Hazard ratios and 95% confidence intervals are reported for each exposure metric as bivariate analyses and the adjusted multivariable analyses. AIC values are also presented to show the fit of each exposure metric. Statistical significance was achieved for p-values less than an α of 0.05.
Subgroup analysis: lung cancer histology
The BCCR file provided information on the histology of each lung cancer case. Using this data, we classified lung cancer into nonsmall cell lung cancer (NSCLC), small cell lung cancer (SCLC) or other carcinomas. Using the same analytical approach, multivariable models were fitted with the outcome variables SCLC and NSCLC.
Sensitivity analyses
Several sensitivity analyses were conducted based on our assumption of the latency period. Thus, in sensitivity analyses, the latency period was removed altogether (i.e. 0 days), reduced to 180 days and extended to 2 years, to explore whether study results were robust to this assumption.

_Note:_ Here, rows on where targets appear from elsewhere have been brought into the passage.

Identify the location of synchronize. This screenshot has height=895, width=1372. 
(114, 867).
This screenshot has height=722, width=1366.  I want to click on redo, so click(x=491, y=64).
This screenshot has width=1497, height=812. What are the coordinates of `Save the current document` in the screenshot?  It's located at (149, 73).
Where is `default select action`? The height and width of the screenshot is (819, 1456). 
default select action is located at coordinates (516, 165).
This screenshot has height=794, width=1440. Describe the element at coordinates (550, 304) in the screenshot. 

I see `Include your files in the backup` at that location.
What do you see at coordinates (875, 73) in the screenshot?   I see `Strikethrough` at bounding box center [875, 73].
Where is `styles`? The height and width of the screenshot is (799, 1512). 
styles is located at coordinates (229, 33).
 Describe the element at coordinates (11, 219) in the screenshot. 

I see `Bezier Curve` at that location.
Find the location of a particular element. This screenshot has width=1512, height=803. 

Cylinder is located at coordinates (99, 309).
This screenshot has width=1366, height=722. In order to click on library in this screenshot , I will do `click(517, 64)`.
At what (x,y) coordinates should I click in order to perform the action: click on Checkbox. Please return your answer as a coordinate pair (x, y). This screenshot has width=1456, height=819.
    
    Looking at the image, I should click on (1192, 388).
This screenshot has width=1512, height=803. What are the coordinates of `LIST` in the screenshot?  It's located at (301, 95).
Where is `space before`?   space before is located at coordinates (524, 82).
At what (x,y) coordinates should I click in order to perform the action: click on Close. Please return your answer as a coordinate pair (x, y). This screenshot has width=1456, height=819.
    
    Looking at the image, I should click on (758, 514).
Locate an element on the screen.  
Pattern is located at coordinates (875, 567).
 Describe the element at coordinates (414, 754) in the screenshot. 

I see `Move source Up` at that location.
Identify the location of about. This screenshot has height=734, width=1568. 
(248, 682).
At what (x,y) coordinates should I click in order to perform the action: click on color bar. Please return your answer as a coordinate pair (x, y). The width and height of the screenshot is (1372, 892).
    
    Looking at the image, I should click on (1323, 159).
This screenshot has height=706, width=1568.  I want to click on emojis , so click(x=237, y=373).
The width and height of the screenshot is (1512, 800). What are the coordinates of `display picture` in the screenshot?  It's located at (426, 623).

In addition, because lung cancer incidence is quite low in those <65 years of age [26, 27], in another sensitivity analysis the cohort age restriction was increased from ≥50 to ≥65 years.
An additional sensitivity analysis was conducted to account for the fact that the risk of death would be a competing risk with the primary outcome. This concern was addressed using two sensitivity analyses. First, lung cancer and death were treated together as a composite outcome in the multivariable analysis. Second, a competing risks analysis was conducted (reported in supplementary table S1).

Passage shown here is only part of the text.